In my HW it says to find the slope it's (change in mass)/(change in volume)
@Luigi0210 help please?
Do you know the changes?
What do you mean by that?
Do you only have one set of values?
Oh no there's more. Want me to put them up?
Label 1) mass: 1.16 g volume:8.5 . Label 2) mass:0.98 volume: 7.2. Label 3) mass: 1.13 volume:10.0 . Label 4) mass: 0.69 volume: 6.2. Label 5) mass: 0.83 volume:6.0. Label 6) mass:1.45 volume: 12.9. Label 7) mass: 0.88 volume: 7.9. Label 8) mass: 1.03 volume: 7.5. Label 9) mass: 0.74 volume: 5.4. Label 10) mass: 1.02 volume: 7.5
Sorry I couldn't lined them up well I'm on my iPad right now
what happens if you treat the mass as the x coordinate and the volume as the y coordinate?
But that'll mean graphing all 10 of them
@dumbcow @dan815 got any ideas how to do this?
@Luigi0210 don't worry(:
tryin to find a website the will plot all the points
kant, use this site, it's quite good :) https://www.desmos.com/calculator
looks like the slopes are about the same for a series of points...not sure what the question is looking for
thanks zepdrix i'll check that site too...the one i found called http://openstudy.com/study#
I'm missing clone wars for this!
@kantalope lol my bad and how does this help me find what I'm looking for?
typically when you are looking for slope you are looking for the change in whatever based on the change in the other thing.....these changes aren't a straight line. what else does the question have?

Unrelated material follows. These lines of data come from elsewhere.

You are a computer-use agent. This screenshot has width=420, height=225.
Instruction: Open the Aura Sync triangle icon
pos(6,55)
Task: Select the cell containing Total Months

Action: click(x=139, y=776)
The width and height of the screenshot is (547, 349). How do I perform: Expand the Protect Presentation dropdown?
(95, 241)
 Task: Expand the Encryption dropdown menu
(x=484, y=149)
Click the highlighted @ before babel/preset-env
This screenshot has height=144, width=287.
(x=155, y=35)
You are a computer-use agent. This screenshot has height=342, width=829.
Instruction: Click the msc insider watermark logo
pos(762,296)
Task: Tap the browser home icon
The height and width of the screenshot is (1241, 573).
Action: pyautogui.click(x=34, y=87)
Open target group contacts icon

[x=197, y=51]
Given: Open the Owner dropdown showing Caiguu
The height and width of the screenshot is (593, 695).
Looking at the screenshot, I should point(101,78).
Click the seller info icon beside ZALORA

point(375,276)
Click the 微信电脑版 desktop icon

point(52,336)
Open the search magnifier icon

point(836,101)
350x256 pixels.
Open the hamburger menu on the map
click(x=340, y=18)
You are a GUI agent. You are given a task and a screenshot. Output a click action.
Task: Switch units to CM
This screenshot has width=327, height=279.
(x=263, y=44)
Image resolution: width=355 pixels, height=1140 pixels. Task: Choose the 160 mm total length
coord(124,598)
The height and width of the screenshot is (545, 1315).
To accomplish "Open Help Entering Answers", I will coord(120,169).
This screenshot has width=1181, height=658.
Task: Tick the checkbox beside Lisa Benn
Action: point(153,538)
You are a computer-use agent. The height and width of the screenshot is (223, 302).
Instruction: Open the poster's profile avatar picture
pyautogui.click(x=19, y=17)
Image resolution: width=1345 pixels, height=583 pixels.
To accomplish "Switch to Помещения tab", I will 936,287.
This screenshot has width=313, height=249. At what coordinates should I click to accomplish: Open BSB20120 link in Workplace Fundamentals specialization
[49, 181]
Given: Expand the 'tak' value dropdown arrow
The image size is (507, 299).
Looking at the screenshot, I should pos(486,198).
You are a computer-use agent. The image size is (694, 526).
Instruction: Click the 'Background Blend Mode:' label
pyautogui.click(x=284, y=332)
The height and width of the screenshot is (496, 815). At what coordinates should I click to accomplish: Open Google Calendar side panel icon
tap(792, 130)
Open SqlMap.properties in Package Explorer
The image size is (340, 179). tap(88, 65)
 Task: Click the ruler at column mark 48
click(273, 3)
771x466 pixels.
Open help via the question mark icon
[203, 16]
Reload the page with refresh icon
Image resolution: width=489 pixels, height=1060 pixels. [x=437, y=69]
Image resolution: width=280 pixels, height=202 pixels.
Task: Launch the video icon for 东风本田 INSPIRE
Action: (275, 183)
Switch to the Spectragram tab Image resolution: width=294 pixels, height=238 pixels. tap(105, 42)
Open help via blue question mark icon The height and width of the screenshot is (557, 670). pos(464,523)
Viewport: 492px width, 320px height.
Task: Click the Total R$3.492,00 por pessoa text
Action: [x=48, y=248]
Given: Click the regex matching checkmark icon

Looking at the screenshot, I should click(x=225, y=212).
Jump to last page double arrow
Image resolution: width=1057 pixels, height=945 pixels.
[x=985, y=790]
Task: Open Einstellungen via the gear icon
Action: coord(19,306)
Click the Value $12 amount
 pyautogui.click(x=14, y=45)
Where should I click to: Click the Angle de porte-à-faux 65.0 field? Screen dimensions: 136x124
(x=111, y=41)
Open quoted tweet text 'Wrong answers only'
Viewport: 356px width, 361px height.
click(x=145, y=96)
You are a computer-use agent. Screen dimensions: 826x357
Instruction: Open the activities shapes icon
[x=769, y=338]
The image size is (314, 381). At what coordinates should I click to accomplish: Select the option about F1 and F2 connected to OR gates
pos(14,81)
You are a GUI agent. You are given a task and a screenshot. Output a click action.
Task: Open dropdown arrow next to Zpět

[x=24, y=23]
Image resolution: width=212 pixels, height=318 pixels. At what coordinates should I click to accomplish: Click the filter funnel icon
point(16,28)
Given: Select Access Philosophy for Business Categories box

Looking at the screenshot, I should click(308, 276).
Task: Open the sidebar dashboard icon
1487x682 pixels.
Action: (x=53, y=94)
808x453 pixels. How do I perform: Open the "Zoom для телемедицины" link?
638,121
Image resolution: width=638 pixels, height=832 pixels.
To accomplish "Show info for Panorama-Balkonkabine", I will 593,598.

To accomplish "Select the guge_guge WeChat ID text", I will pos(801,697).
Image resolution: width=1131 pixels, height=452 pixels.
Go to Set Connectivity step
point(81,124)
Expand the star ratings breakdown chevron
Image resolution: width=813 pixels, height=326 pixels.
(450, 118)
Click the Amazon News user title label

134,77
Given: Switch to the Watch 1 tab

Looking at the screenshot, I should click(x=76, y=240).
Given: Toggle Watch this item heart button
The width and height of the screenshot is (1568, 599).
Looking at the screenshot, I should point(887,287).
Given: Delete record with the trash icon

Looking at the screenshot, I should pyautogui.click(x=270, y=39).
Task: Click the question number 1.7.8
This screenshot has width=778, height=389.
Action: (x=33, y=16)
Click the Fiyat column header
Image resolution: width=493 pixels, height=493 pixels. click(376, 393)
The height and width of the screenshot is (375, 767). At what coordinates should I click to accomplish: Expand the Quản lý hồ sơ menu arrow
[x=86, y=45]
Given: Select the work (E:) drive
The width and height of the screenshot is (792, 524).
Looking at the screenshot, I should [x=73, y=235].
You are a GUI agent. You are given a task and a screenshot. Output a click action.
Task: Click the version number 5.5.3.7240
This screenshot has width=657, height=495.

it is a bit confusing that a slope can be asked when mass and volume are given. However, if the slope is meant to mean density, then I will say the slope= mass/volume.
if the data has a function we can find the variable slope based on the derivative of the function
heh - I'll bet I'm supposed to be able to figure out this kind of problem at the end of the semester not the beginning...and the martini I just finished in not helping...
I'm rearranging the data on the graph...
http://mcpchemistry1.wikispaces.com/file/view/HW4%20-%20Density%20Graph%20Practice%202013-14.doc/447730728/HW4%20-%20Density%20Graph%20Practice%202013-14.doc here is my HW, the question is on the last page
The points are all squirrely so a serious person would do some stat regression to find the mean
Ah ha...which is exactly what the graph was finding
I think your looking at the wrong page, it's the very last one
right so my pictures were plots of the data that we were given...it is all wonky
If we were measuring stuff that had a consistent mass to volume ratio the line would be nice and straight....the more stuff we had the more it would weigh yea?
Yeah it is all "wonky" ughhh this is irritating
that's ok that is how real data works
Yeah, I know what your saying
You sure I'm not just suppose to divide or subtract?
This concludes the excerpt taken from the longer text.